The exercise ->
Render the lines starting at the one containing "Task: Click the sort" and ending at the one containing "Action: [x=1380, y=142]" as a numbered list, skipping blank lines and leaving out the pictures.

Extracted information ->
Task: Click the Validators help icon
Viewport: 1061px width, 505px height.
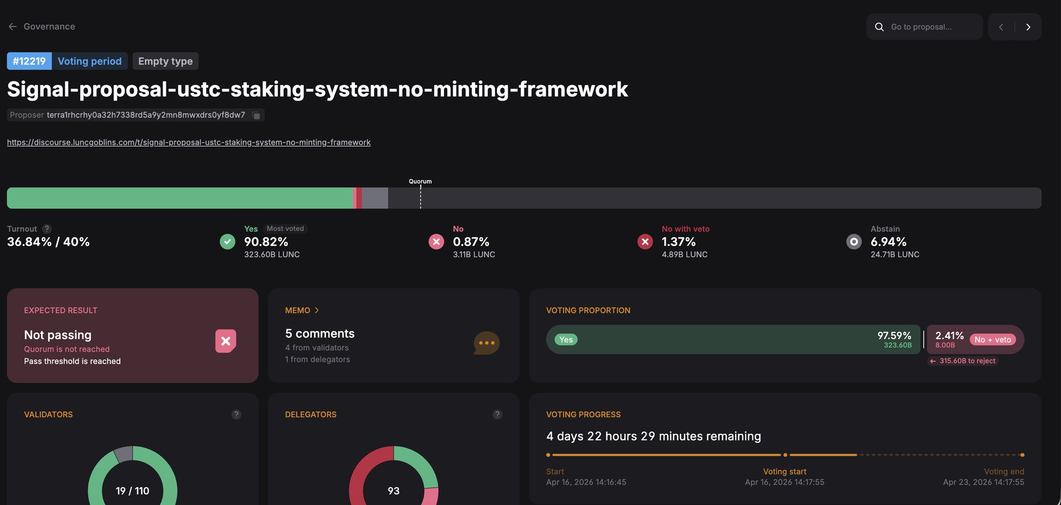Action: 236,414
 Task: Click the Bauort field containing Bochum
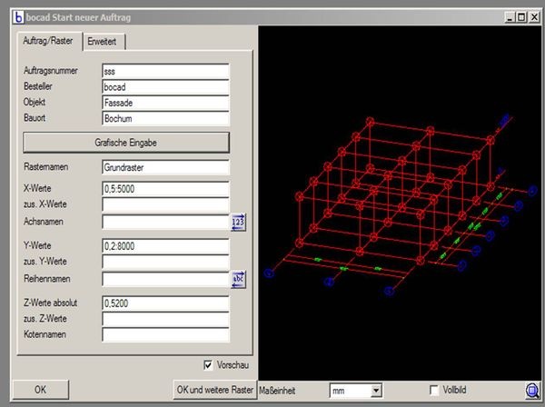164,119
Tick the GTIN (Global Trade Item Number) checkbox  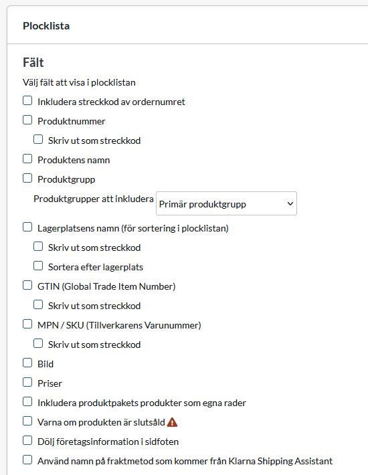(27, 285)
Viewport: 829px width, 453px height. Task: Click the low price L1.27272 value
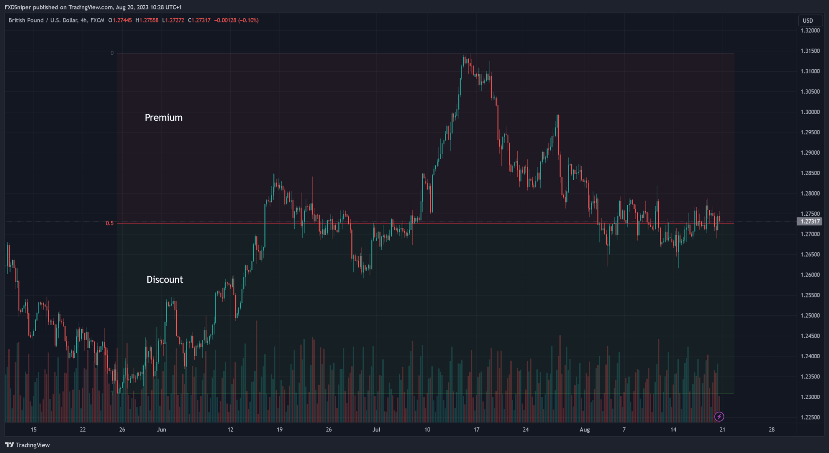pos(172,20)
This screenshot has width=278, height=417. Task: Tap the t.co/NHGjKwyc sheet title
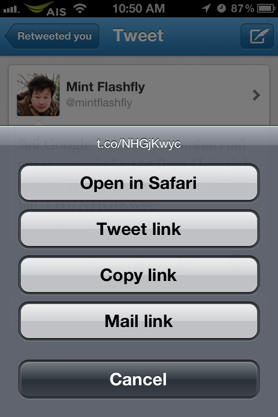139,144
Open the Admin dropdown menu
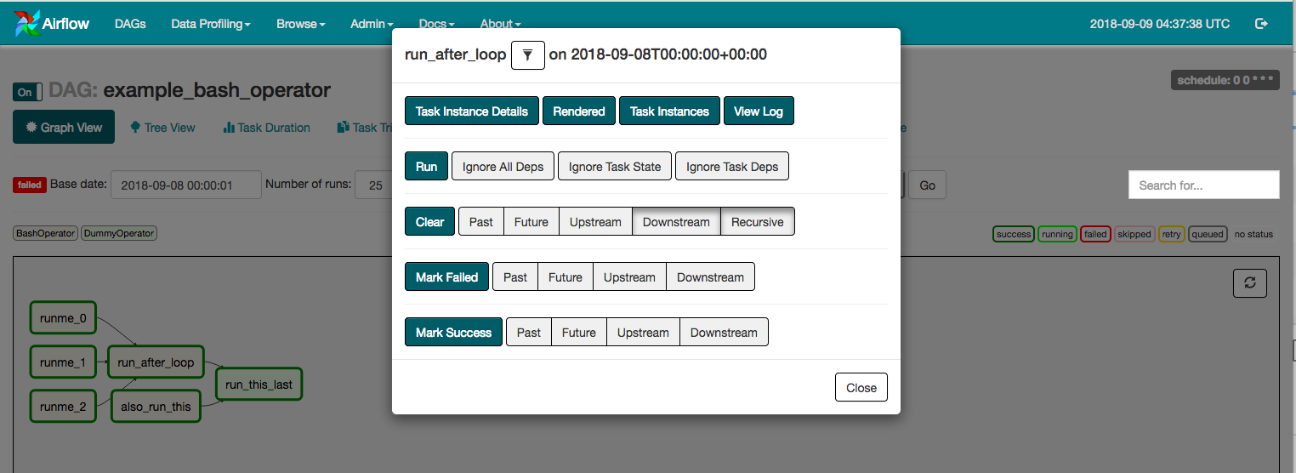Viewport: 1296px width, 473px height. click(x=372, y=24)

* * *

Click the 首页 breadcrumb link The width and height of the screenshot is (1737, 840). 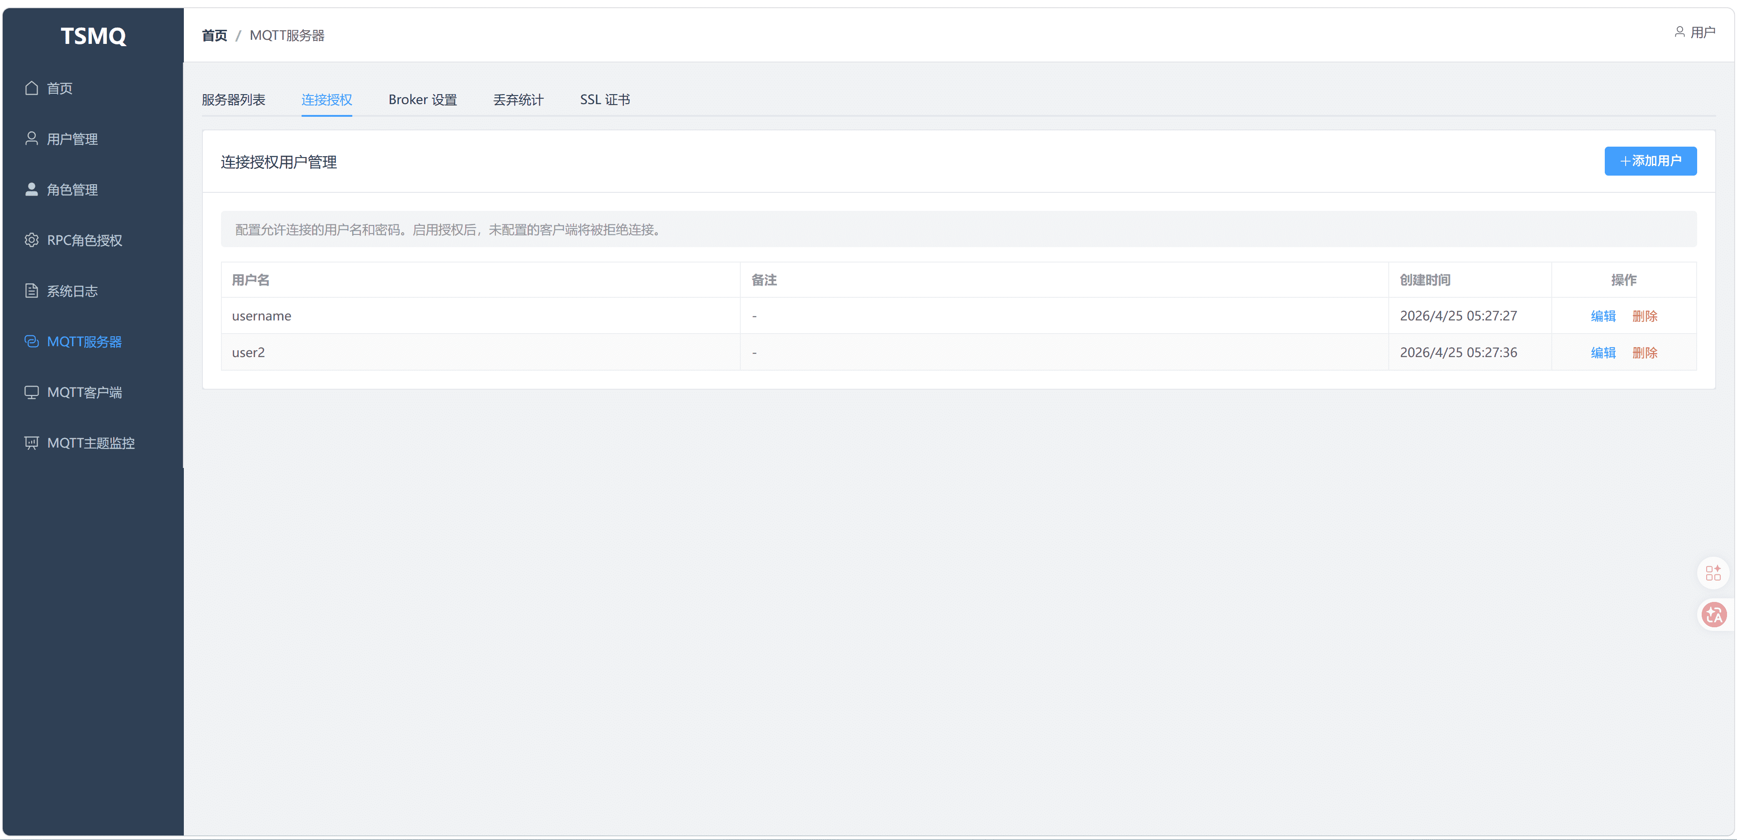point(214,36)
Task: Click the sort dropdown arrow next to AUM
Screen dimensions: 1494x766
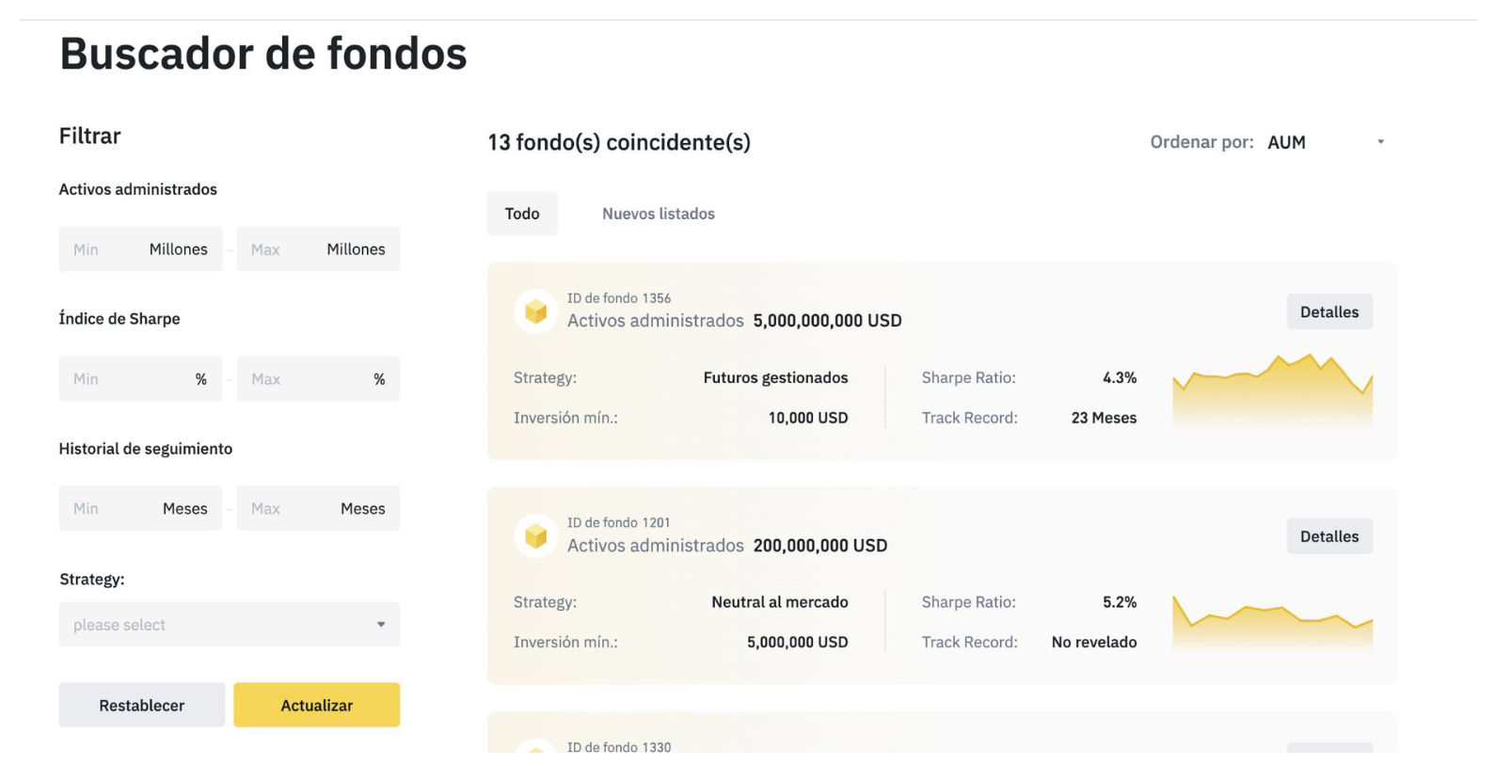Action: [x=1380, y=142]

Answer to this task ->
1. Task: Click the sort dropdown arrow next to AUM
2. Screen dimensions: 1494x766
3. Action: [x=1380, y=142]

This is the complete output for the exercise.